Monks from the Kiev-Caves Lavra stand between police and demonstrators in Kiev
I wonder if the BBC mentioned this incident. I doubt it. I am beginning to believe that the BBC lacks integrity when talking about the role of Christians in world affairs. A couple of days ago,Some stupid woman in her BBC commentary, asked rhetorically about what the Vatican has to do with the Syrian peace talks. In the same vein, this helpful gesture will be either passed over in silence or will be mentioned when most people will not hear it. (Thanks to Jim Forest for this contribution.)
Yesterday morning, monks from the Kiev-Caves Lavra Fr. Gabriel, Fr. Melchisedek, and Fr. Ephraim stood on Grushevsky Street in Kiev with a cross and icons, between the demonstrators and the Ukrainian special police force “Berkut”, and stopped the conflict. They entered the arena as peace-makers, and not in support of one side or the other.
Although they were invited to join the “people”, the fathers only prayed and sang the Paschal troparion: “Christ is risen from the dead, trampling down death by death, and upon those in the tombs bestowing life,” wrote the Ramensky deanery of Moscow on its facebook page. The conflict ceased.
As the website Pravoslavie v Ukraine (“Orthodoxy in the Ukraine”) learned, at around 9:00 a.m., clergy of the Ukrainian Orthodox Church came to Grushevsky Street, placed themselves between the warring sides, and began to pray, calling both sides to stop their fighting and repent.
The monks have no intention of leaving until the situation has completely stabilized.

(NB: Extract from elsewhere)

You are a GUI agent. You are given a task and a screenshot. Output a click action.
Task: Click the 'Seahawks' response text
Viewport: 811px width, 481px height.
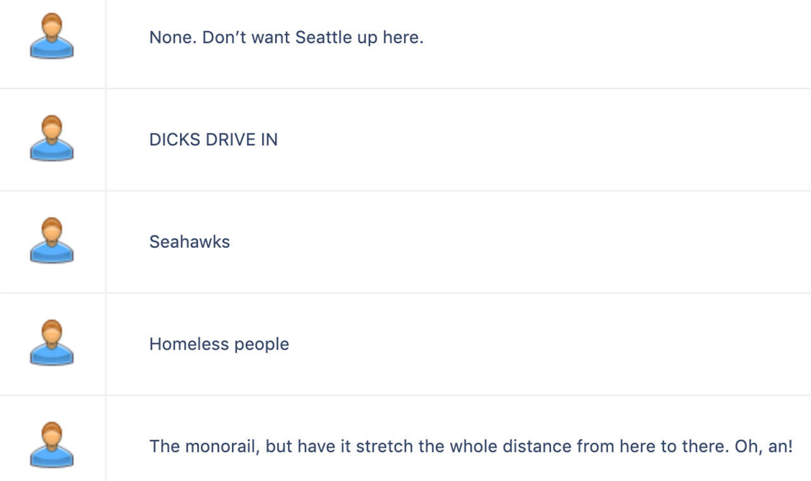click(x=189, y=241)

The clergymen are currently continuing their prayer on Grushevsky Street in shifts. Archimandrite Alipy (Svetlichny) wrote in his facebook page at 19:30 yesterday concerning the events:
“I just came home to change my clothes and warm myself. I am writing quickly. That is because at midnight I must return to the Maidan, which has turned all of its aggression to Grushevsky Street. From 14:00 I stood with the brothers of Desyatina Monastery at their prayer post. After 18:00 Fr. Victor, secretary of the diocese, and Fr. Giorgy, press secretary, arrived. They took my place. I am grateful to them for that, because my neck muscles stiffened.
You can’t even imagine how important it is for the clergy to stand there!
So many people came up to us (even people in masks!—secretly) and thanked us for standing there. They were surprised that we were from the Moscow Patriarchate [as opposed to the schismatic “Ukrainian Patriarchate”—ed.]. I will write quickly: my teeth are still chattering, but I have to go back.” Fr. Alipy planned to be there until 6:00 a.m. today.
The violence between the demonstrators and the special forces began on January 19, after the demonstrators made a failed attempt to break through the police cordon and enter the Supreme Rada building. Radical factions among the demonstrators began throwing Molotov cocktails at the police, who in turn took more violent measures against the demonstrators after hearing rumors that new Molotov cocktails contained liquid sodium.